-- The input follows --

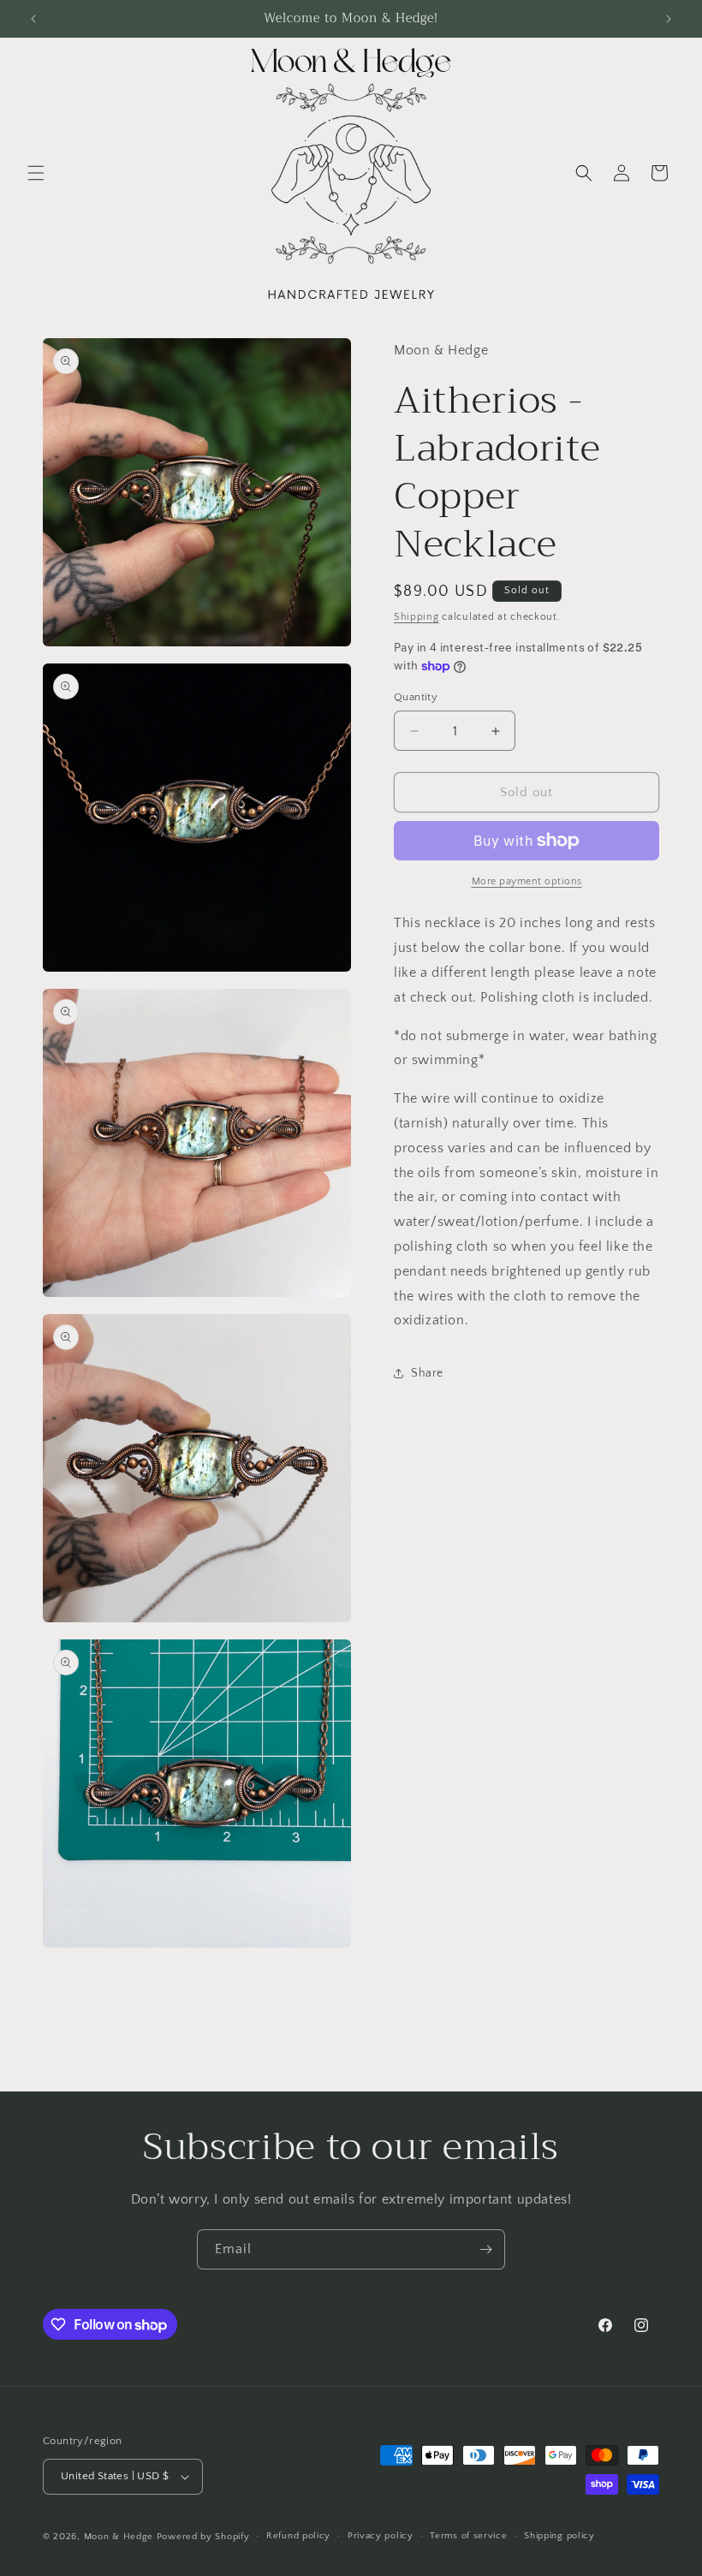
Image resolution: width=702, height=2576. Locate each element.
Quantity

-- The input concluded --
-- The input follows --

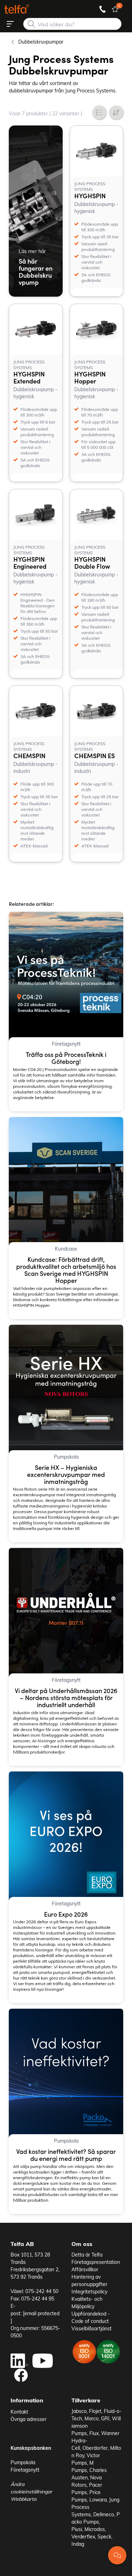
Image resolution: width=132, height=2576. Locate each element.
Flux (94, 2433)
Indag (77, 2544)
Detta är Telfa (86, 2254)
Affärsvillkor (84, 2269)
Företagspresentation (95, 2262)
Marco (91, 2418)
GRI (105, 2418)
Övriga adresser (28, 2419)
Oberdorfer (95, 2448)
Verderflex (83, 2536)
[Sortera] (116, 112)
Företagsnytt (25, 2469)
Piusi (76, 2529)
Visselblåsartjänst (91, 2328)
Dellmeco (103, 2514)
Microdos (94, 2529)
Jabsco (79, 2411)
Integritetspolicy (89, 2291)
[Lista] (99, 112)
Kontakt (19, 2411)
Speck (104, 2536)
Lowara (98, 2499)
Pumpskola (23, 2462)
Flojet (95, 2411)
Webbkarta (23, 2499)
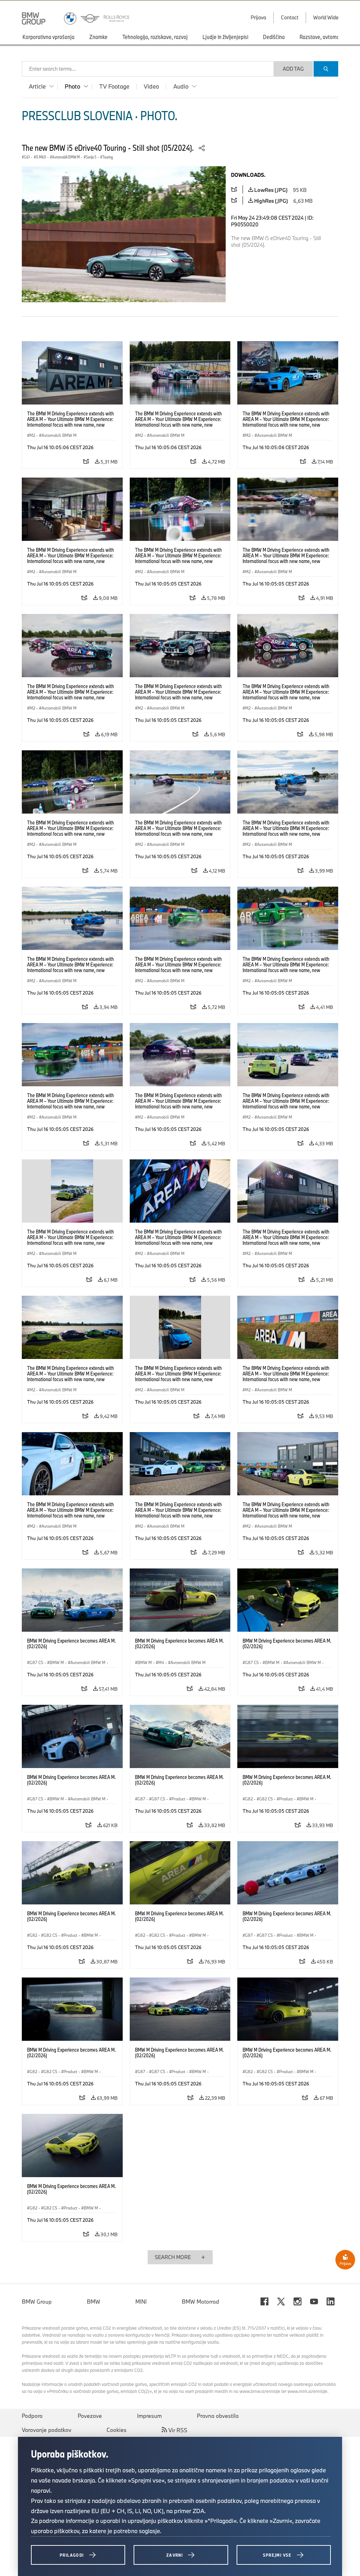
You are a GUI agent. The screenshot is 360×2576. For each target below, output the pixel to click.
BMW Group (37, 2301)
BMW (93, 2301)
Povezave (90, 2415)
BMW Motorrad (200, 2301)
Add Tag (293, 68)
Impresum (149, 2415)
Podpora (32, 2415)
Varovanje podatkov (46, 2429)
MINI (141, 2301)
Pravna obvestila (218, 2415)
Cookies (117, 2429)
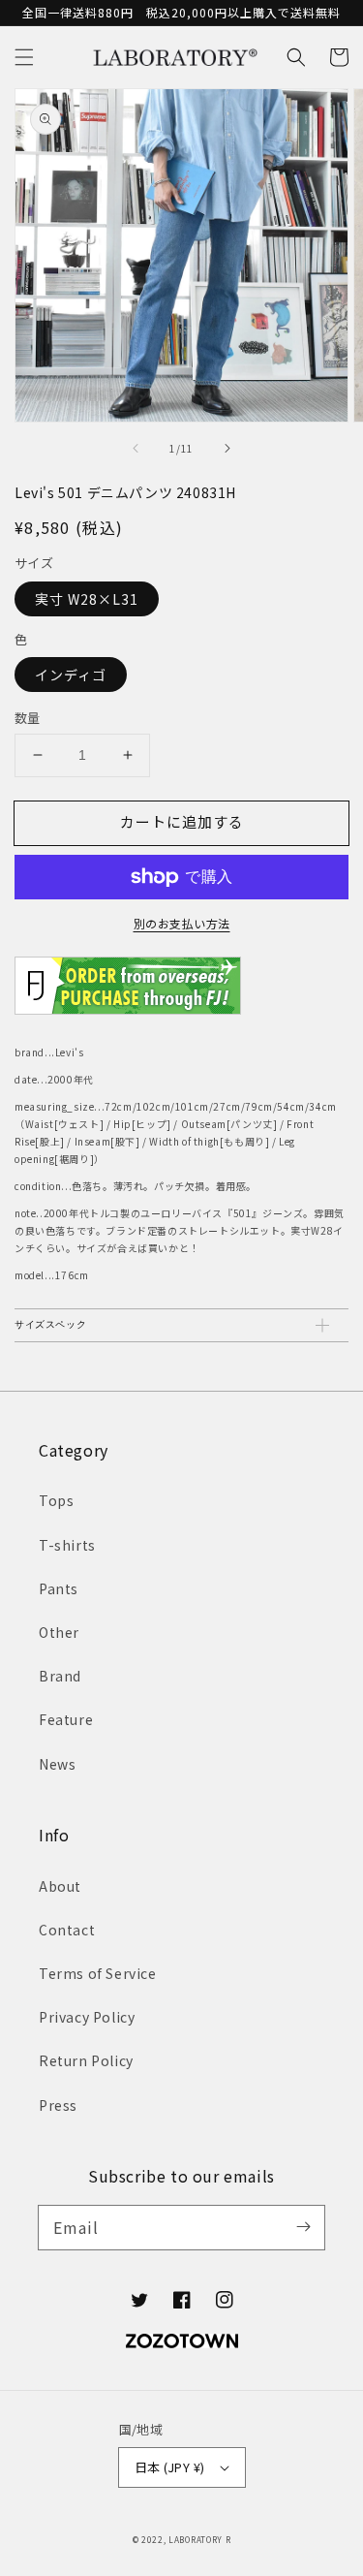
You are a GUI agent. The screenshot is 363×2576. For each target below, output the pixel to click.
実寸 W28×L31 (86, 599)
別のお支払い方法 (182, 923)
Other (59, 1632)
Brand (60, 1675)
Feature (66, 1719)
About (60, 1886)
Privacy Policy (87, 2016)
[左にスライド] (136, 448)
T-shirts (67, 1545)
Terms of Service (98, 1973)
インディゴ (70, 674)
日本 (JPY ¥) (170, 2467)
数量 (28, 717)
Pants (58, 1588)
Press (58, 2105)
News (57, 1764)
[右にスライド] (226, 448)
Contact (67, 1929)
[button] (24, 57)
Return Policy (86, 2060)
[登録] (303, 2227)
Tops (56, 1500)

-- The input concluded --

*Instructions for the task*
Please go through the data and copy each line containing the word "Image".

*Task result*
Image resolution: width=702, height=2576. Locate each element.
Image resolution: width=132, height=2576. Locate each element.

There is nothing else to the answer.